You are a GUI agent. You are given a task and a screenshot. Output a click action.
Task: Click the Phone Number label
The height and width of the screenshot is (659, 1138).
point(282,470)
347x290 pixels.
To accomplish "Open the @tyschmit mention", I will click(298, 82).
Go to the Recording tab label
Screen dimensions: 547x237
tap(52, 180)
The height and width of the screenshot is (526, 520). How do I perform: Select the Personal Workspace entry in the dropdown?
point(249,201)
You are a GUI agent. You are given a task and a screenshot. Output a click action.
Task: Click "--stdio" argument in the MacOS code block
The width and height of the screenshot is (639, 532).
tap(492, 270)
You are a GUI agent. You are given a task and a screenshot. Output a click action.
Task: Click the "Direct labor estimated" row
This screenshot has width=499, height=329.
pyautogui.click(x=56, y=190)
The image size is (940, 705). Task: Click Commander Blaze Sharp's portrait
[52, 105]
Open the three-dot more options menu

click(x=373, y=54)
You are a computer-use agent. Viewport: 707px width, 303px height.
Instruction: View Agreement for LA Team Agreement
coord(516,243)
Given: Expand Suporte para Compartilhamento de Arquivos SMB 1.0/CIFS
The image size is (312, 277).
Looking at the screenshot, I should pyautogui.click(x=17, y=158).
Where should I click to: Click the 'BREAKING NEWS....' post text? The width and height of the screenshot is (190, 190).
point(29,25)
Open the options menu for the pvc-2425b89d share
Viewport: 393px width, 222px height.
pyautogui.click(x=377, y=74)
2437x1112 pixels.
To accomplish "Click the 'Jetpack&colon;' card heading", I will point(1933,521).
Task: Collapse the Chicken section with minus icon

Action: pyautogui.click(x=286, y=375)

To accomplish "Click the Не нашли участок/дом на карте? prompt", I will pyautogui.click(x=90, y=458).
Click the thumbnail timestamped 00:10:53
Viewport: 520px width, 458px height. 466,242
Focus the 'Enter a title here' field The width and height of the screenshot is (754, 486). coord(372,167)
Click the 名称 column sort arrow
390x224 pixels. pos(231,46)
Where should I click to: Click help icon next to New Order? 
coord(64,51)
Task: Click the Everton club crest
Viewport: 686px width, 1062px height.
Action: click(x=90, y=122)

■ ■ ■ ■ ■

- [TASK ITEM] Whatever the entries above contain, reproduce all of them exactly.

- [RESPONSE AREA]
You are a GUI agent. You are given a task and a screenshot. Output a click action.
Task: Click the Phone Number label
The height and width of the screenshot is (659, 1138).
point(282,470)
347x290 pixels.
To accomplish "Open the @tyschmit mention", I will click(298, 82).
Go to the Recording tab label
Screen dimensions: 547x237
tap(52, 180)
The height and width of the screenshot is (526, 520). How do I perform: Select the Personal Workspace entry in the dropdown?
point(249,201)
You are a GUI agent. You are given a task and a screenshot. Output a click action.
Task: Click "--stdio" argument in the MacOS code block
The width and height of the screenshot is (639, 532).
tap(492, 270)
You are a GUI agent. You are given a task and a screenshot. Output a click action.
Task: Click the "Direct labor estimated" row
This screenshot has width=499, height=329.
pyautogui.click(x=56, y=190)
The image size is (940, 705). Task: Click Commander Blaze Sharp's portrait
[52, 105]
Open the three-dot more options menu

click(x=373, y=54)
You are a computer-use agent. Viewport: 707px width, 303px height.
Instruction: View Agreement for LA Team Agreement
coord(516,243)
Given: Expand Suporte para Compartilhamento de Arquivos SMB 1.0/CIFS
The image size is (312, 277).
Looking at the screenshot, I should pyautogui.click(x=17, y=158).
Where should I click to: Click the 'BREAKING NEWS....' post text? The width and height of the screenshot is (190, 190).
point(29,25)
Open the options menu for the pvc-2425b89d share
Viewport: 393px width, 222px height.
pyautogui.click(x=377, y=74)
2437x1112 pixels.
To accomplish "Click the 'Jetpack&colon;' card heading", I will point(1933,521).
Task: Collapse the Chicken section with minus icon

Action: pyautogui.click(x=286, y=375)

To accomplish "Click the Не нашли участок/дом на карте? prompt", I will pyautogui.click(x=90, y=458).
Click the thumbnail timestamped 00:10:53
Viewport: 520px width, 458px height. 466,242
Focus the 'Enter a title here' field The width and height of the screenshot is (754, 486). coord(372,167)
Click the 名称 column sort arrow
390x224 pixels. pos(231,46)
Where should I click to: Click help icon next to New Order? 
coord(64,51)
Task: Click the Everton club crest
Viewport: 686px width, 1062px height.
Action: click(x=90, y=122)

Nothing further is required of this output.